Having not played since 15,
no scout
not one
Is going to take ME seriously.

2-
That was all it took.
At dawn I set my house afire,
burned a car, too.
I eat my glove with a walnut rasberry vinaigrette and shreaded carrots
walking away from Florida.
Half-way back to Thisapolis
when suddenly
I realized,
with the light of a moonless sky,
I could have driven
home without missing two
weeks of work.
(But what the heck?)
Finding the office -
better shape than I had
left it - my dream at once became real!
Wanting to become a
professional ballplayer
set loose a green giant.
Office workers found reason for efficiency
and the Boss asked the to his yacht.
In the gleam of clean I found to see a vision
in tan clam-diggers and pink Gap button-down
A young thing
not so young --

3-
"Tom, is that you?"
"Always has been. Who are you?"
"You cannot remember?"
"No."
"My name is Sandra. May this be another office? I do not recall such a shine?"
"We are obviously in the wrong place."
"I dream of removing all commas from the keyboards."
"Have you been reading my journal?"
"You meant so much to me. How can I not be familiar to you?"
"Drugs. Years.
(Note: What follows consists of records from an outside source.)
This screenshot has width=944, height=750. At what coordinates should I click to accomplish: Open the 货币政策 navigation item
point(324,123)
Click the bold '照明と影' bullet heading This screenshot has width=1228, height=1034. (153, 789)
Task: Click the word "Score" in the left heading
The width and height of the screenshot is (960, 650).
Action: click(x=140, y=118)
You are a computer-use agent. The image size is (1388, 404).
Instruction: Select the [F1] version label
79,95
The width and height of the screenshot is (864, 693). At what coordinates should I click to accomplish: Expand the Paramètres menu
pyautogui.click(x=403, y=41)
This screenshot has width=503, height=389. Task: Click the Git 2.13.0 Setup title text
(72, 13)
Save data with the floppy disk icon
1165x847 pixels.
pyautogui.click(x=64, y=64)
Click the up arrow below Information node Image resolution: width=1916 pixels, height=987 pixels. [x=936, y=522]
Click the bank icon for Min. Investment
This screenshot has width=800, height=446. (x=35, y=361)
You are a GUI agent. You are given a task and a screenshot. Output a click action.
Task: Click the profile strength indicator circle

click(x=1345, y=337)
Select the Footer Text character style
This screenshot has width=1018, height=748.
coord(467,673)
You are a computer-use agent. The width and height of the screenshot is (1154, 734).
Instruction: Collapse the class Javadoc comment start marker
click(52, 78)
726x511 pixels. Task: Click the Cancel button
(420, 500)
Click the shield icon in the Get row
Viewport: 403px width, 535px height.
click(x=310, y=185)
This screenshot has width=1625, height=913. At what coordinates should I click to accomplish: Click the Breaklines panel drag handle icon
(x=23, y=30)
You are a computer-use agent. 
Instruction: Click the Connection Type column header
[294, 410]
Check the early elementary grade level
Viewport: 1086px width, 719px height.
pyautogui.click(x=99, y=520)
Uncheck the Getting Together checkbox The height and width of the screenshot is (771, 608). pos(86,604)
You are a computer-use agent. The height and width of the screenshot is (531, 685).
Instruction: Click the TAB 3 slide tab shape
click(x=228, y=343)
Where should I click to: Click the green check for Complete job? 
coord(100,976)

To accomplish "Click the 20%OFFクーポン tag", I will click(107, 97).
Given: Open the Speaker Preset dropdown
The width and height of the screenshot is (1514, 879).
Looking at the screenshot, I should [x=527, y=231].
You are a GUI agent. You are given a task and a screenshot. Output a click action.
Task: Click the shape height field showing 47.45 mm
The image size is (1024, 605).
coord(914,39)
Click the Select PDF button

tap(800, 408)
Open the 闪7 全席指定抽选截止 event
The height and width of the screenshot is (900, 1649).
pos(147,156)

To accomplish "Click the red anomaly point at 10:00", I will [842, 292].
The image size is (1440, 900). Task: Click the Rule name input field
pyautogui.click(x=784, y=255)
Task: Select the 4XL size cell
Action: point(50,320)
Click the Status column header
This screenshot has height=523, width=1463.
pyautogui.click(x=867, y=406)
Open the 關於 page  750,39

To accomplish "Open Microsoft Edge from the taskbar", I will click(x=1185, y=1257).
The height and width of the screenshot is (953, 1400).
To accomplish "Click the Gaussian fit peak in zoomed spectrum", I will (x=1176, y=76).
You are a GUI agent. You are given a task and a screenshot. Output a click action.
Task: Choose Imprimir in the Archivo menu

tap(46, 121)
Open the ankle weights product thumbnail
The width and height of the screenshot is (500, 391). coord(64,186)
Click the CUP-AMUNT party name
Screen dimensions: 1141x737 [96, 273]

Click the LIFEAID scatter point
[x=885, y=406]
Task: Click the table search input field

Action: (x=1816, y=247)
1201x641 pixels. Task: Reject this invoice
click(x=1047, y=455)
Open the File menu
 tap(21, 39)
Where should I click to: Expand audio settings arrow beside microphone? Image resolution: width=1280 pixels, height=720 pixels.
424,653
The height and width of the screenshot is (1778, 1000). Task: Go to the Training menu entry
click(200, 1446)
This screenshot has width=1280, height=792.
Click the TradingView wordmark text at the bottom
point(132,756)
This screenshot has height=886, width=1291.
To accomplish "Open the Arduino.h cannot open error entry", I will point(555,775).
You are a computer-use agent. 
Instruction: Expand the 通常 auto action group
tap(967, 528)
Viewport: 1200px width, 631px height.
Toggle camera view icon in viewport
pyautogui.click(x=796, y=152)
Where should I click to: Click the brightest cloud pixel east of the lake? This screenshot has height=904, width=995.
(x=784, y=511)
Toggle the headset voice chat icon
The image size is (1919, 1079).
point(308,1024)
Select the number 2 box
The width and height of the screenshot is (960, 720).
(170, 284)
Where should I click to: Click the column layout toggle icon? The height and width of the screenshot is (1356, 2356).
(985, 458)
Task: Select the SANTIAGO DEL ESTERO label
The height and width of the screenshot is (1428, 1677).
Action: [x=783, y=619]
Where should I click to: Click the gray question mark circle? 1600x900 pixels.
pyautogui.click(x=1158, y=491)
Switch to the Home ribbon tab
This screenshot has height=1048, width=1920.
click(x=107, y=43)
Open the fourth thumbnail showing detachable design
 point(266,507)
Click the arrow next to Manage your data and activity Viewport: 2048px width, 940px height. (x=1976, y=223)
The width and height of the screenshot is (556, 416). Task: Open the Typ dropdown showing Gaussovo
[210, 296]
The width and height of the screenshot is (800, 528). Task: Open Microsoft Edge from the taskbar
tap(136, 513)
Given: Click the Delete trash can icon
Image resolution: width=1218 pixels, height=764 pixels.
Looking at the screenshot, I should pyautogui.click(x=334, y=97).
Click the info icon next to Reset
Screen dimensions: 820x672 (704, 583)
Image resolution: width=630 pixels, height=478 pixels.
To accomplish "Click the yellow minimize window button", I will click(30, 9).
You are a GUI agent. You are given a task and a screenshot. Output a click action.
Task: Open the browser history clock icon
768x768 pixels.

Drugs."
"Do you know where I can find people who know who I am?"
"Listen to the wind, I think it is carrying the voiced of those in whom the green giant lives."

4-
On high and with failing vision,
I found my truck-stop
Man and woman witty
and chatty to the waiters,
quiet together in line for the bathroom.
Drank a glass of water.
Becoming tired I walked into the field.
The grass played out my entire life
as it tickled the stars.

5-
Head wet,
nummbed by cold earth.
A pure white crow perched
opon my right foot,
singing.
Who would have known?
The crow filled my peripherals
the ground pecame my bedsheets.
I had another hour to sleep.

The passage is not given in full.